# [Text provided]
Hacker News new | past | comments | ask | show | jobs | submit login
A Survey of the First 20 Years of Research on Semantic Web and Linked Data [pdf] (inria.fr)
149 points by kkdw on Jan 3, 2019 | hide | past | favorite | 48 comments

RSS/Atom is being slowly killed. XHTML was replaced by a pile or junk that can only be parsed by a single parser. HTML in general became a rendering layer for executable JavaScript. After years of doing integrations, I've seen one(!) HATEAOS web service and it's being replaced by GraphQL right now.

I like the idea of having semantic content, but it is suffocating under the weight of all the overcomplicated designed-by-committee abstractions and formats. In fact, the real web that we're using is becoming less and less semantic every year.

I wish someone re-standardized XML without all the complicated edge case garbage and with better handling of namespaces. So it would actually get used for documents again. JSON is not a good document format, and it seems everyone is busy re-inventing XML in JSON right now.

Let's say I want to define my own concept and put it on a web page. Is there even an "official" way to do it right now, without namespaces in HTML5? Theoretical example:

    <concept tag="computer-game" guid="c1a3e0cb-5872-4e5a-8dce-b8afc00772db" />
    <concept attribute="year-published" guid="ba073188-8bd6-47a7-9065-eb55c4a8b908" />

        <computer-game year-published="1993">Doom</computer-game>
Simple, isn't it? I'm not aware of anything of this sort.

To answer your question, you can use HTML+RDFa to annotate any element with semantic info, or simply use meta-links (in the HTML head) for per-page metadata.

W3C's semantic web is a lost cause, though, as is XHTML. I don't know why the paper speaks about "the first 20 years", as there's been zero activity for years and I think the semweb charters have been closed years ago.

If you're interested in document engineering based on real and practical standards, I'd suggest looking into ISO SGML (superset of XML and HTML) and maybe ISO Topic Maps (with Tolog/ISO Prolog as query language).

> Let's say I want to define my own concept and put it on a web page. Is there even an "official" way to do it right now

What's wrong with Microdata? As in https://en.wikipedia.org/wiki/Microdata_(HTML) It can interoperate with RDF and JSON-LD.

First time I hear about it. Let's see.

It seems to aim at roughly the same problem, but god, they've managed to design something even uglier and more verbose than XML namespaces. Still requires to use valid URLs instead of GUIds. Still forces you to use external names in your markup. Sigh.

One hard limitation I see is that unlike namespaces it doesn't deal with HTML attributes, so you can't just annotate the same tag with unrelated semantics.

It also makes assumptions about document structure (item properties are nested inside an item). Semantics and structure should not be complected. This will create innumerable issues when doing logic in code or writing CSS queries.

Why does this have to be so ugly and complicated? All we really need is a way to associate data with globally unique identifiers. This gives us semantics. A single layer of indirection (mapping GUIDs to local names of your choice) would allow us to be concise and descriptive in our markup, while avoiding naming conflicts.

No matter how much W3C hates it, people are extending HTML with custom tags and attributes. (ng-whatever, for example.) Having no support for providing semantics for such things is pretty ridiculous.

# [Dataset content]
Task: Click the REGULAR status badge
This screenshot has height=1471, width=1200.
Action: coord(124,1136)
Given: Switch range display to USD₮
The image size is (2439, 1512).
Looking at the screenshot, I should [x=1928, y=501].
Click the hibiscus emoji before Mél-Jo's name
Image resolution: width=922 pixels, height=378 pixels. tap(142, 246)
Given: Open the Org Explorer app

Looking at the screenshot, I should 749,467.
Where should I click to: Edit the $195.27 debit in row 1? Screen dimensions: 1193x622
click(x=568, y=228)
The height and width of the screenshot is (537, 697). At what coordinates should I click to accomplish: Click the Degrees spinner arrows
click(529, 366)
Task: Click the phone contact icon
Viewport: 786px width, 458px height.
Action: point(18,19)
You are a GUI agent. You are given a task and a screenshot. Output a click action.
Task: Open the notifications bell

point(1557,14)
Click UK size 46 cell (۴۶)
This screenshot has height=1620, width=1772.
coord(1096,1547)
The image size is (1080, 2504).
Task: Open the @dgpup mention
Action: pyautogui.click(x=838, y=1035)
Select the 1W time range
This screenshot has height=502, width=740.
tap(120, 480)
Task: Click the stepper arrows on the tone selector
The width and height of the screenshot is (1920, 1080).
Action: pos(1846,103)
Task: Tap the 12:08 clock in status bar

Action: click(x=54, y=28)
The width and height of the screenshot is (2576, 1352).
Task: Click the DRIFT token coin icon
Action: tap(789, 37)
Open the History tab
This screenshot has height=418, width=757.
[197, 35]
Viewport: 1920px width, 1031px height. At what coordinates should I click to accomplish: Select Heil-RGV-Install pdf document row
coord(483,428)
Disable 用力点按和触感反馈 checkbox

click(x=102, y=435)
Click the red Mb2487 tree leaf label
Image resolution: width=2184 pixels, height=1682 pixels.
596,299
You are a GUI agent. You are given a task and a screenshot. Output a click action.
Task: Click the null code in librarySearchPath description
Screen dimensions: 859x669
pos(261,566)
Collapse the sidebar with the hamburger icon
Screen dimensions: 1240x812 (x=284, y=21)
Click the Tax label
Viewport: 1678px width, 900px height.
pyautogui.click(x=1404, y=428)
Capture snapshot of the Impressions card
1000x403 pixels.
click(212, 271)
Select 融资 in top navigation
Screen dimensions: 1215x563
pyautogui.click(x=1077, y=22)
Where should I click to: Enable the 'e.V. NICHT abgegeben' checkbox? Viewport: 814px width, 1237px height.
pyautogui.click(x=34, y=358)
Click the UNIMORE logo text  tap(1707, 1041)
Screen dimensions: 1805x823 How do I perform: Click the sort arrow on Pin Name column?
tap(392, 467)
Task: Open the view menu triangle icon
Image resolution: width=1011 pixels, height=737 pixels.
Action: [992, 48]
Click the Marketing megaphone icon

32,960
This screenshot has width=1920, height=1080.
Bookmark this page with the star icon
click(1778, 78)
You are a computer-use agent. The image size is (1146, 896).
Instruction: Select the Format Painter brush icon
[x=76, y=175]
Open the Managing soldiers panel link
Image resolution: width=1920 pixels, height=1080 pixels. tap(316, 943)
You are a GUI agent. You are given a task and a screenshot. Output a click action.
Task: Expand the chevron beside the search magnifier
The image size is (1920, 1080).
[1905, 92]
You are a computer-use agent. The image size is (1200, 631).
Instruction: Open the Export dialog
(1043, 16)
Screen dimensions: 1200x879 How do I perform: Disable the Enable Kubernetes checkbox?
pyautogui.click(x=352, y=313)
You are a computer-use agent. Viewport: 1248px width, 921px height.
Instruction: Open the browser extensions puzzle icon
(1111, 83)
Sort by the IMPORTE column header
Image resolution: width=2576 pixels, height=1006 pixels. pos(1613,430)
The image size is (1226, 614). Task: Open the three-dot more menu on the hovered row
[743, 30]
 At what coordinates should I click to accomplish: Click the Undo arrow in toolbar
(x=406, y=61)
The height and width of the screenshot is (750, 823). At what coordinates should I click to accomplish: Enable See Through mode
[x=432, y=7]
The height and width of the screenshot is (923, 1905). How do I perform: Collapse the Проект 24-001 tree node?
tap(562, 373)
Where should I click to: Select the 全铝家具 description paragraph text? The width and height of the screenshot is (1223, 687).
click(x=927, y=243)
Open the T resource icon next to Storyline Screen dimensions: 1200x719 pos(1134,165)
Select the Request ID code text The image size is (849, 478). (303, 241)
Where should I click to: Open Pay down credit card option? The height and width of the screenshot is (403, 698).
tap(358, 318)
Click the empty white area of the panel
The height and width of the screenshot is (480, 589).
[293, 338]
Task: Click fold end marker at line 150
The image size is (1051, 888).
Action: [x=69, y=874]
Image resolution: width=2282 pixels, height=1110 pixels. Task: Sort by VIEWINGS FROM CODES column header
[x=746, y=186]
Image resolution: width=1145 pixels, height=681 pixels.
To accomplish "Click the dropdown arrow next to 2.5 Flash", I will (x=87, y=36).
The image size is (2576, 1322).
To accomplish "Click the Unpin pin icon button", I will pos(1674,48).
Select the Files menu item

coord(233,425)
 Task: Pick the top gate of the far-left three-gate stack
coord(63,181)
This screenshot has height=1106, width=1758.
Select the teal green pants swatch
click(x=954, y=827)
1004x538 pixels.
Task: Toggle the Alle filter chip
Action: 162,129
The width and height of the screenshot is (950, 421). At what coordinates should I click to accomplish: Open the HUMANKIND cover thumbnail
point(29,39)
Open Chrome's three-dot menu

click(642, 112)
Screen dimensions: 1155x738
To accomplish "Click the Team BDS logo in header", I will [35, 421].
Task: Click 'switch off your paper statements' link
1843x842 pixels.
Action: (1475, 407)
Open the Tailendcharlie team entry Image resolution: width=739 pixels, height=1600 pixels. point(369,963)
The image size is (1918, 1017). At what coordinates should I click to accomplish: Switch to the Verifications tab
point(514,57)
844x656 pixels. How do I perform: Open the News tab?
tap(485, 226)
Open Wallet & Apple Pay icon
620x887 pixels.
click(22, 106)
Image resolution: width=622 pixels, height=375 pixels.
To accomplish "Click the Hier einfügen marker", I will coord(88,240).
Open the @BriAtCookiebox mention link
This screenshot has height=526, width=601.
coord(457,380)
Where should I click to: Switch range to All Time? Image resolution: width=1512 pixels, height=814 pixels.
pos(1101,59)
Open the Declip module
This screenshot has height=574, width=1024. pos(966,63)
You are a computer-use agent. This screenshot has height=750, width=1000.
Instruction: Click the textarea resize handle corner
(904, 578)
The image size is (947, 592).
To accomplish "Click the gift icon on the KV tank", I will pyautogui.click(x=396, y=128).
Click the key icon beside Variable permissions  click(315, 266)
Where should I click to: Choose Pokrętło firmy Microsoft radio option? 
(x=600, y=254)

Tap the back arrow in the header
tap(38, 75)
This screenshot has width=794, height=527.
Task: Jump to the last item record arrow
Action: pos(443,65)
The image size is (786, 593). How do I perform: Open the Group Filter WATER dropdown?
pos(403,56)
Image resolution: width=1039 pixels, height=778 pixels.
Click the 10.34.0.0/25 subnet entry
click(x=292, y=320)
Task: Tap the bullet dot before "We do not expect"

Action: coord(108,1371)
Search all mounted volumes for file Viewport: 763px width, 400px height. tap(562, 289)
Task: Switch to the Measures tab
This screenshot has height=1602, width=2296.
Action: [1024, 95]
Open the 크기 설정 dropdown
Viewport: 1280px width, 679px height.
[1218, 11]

# [Task details]
Reproduce the Hacker News thread on the Semantic Web word for word, from "W3C's semantic web" up to and including "closed years ago.".

# [Response]
W3C's semantic web is a lost cause, though, as is XHTML. I don't know why the paper speaks about "the first 20 years", as there's been zero activity for years and I think the semweb charters have been closed years ago.